Deception Point (2001)-Dan Brown. Say what you will about Brown and his irritating habit of foreshadowing at the end of a chapter. This is my favorite of his books. An Arctic meteor holds a clue to possible extraterrestrial life, but some will stop at nothing to hide the secret. Lots of action, conspiracy and cool science-y stuff.
First Blood (1972)-David Morrell. Yes, it’s Rambo. Read it. That is all.
Red Dragon (1981)-Thomas Harris. A lot of people would choose The Silence of the Lambs and yes, that is a brilliant book. But this one is not only my favorite Harris, but one of my all time fave novels ever. The writing is terse and descriptive, the characters unforgettable.
Jurassic Park (1990)-Michael Crichton. Best techno-thriller of all time. God, I miss Crichton. This book scared the crap out of me, way before they made a film. Damn T-rex gave me a nightmare.
Why should I have all the fun? You pick the hate part today! In the comments, tell us the absolute worst genre novel you ever read. What was it? Who wrote it (if you can remember)? What made it so awful?
I love: Antagonists.
Commonly known as villains, antagonists are experts at getting in the hero’s way. They’re much more interesting than protagonists. Through antagonists, a writer can live out his/her evil side. Planning and plotting Anty’s nefarious schemes is the best part.
What makes a great antagonist?
First, he has to have motivation. Just being evil isn’t enough. We all know at least one psychopath, and some of the things they do may seem random. There is always something behind it, however.
The best antagonists have a reason for what they do. It could be as broad as Dr. Doom’s thirst for world domination, or as simple as the penmanship medal dear little Rhoda so desperately wants.
And Anty must believe, with all his twisted, rotten heart, that his actions are necessary. This lends depth to the character. It gives him conviction. People are complicated and Anty should be no exception. If he doesn’t care, neither will the reader.
Second, the reasons have to make sense. Rhoda, a child, would hardly dream of controlling the world. Nor would an adult Joker be happy merely pushing a kid off a wharf to get a class prize he failed to achieve.

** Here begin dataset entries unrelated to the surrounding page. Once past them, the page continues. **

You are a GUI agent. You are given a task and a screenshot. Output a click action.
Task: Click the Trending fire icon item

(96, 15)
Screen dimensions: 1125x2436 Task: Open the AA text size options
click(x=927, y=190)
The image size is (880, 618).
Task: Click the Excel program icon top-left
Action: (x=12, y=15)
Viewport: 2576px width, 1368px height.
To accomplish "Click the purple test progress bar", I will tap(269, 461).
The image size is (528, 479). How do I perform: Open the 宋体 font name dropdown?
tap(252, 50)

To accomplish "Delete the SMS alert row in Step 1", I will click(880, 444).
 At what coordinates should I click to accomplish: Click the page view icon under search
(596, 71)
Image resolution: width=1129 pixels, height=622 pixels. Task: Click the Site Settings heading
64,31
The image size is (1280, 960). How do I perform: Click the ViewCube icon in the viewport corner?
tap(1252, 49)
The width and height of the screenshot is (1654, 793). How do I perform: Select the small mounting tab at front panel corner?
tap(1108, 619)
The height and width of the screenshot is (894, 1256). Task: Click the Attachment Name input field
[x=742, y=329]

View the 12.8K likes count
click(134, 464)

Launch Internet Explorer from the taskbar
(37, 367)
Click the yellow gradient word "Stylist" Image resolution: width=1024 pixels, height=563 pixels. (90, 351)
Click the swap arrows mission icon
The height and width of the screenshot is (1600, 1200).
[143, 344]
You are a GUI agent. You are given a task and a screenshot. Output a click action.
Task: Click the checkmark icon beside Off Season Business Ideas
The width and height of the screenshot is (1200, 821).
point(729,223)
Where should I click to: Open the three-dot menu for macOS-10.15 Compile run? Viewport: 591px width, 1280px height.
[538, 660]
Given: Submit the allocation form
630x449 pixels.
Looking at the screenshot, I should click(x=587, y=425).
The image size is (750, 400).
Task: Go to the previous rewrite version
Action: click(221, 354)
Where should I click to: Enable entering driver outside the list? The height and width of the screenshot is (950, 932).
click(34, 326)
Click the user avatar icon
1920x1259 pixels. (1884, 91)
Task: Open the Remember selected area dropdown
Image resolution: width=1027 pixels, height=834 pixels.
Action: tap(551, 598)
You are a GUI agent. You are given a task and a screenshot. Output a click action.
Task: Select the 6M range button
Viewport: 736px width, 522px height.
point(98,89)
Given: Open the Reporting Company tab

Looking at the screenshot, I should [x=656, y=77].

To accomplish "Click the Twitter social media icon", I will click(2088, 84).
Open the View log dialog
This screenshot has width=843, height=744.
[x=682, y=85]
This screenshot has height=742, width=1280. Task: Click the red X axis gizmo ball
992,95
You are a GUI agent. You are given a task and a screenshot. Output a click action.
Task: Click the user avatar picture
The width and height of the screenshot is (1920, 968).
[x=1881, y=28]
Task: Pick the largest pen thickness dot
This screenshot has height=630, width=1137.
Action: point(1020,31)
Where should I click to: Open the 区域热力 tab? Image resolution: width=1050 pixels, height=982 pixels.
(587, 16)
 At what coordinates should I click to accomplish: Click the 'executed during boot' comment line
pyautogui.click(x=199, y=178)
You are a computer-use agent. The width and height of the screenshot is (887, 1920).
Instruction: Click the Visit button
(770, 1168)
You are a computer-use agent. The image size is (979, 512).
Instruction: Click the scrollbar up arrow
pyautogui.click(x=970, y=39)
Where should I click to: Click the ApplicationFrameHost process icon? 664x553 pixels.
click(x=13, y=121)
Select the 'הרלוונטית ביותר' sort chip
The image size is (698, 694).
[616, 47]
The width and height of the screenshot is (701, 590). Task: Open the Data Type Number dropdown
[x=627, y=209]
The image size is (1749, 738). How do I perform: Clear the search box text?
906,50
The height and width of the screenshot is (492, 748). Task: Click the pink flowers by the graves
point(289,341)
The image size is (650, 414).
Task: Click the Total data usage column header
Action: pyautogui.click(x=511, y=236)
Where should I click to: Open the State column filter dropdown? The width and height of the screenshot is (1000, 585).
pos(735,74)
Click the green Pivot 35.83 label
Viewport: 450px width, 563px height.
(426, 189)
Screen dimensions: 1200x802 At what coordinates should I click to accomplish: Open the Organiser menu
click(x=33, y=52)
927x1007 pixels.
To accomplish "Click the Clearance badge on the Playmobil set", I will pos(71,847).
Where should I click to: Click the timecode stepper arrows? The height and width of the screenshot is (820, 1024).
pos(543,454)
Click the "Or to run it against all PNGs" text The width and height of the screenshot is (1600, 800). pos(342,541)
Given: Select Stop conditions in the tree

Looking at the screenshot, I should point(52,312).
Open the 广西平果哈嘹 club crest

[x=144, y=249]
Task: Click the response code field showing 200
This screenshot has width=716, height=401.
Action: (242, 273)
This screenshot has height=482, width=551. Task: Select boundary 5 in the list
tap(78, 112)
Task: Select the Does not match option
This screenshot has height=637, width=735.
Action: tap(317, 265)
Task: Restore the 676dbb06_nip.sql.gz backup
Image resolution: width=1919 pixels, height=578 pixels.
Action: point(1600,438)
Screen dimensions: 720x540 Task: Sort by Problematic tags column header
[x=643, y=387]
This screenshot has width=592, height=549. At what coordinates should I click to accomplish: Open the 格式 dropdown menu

Well, he might. You never know with Joker.
Finally, Anty should be capable of carrying out his plans. Mason Verger in Thomas Harris’ Hannibal is completely paralyzed, but he still manages to orchestrate a plot to kidnap and kill Hannibal Lecter that takes place across two continents. How? He’s insanely rich and can hire people to do all the work for him. If he were flat broke in a state hospital in Sheboygan, I doubt he’d have the resources.
I wish you could read Rose’s Hostage. I would so like you to meet Dale Conroy. I know it’s time to move on to the next villain, but he’s so awful you just love to hate him.
I plan to try some small presses. Maybe I can get on with one of them. If not, maybe I’ll just make a damn e-book and sell it here already. I’m already having fun with my next antagonist. Who? Sorry, if I told you I’d have to kill you. Heh heh heh.
I hate: Adjectives.
I don’t actually hate them; what I hate is lazy writing that makes use of them rather than taking time to make better word choices. Especially when they come in strings. And I tend to do this in first drafts, although luckily I can take them out later. But this is harrrrrrrrrdd.
Joker’s skintight purple gloves touched her hot, feverish, rosy cheek, where the glistening moisture of salty, frightened tears still lingered.
How about this?
His glove touched her feverish cheek, which glistened with frightened tears.
We already know Joker wears purple gloves. Hot and rosy aren’t needed, because we know feverish cheeks are hot and rosy. Ditto with salty. Frightened may or may not stay, depending on the point of view and what happened right before.
His glove traced the path of frightened tears down one feverish cheek.
I like that one much better. You need a few adjectives to describe things, but don’t depend on them too much.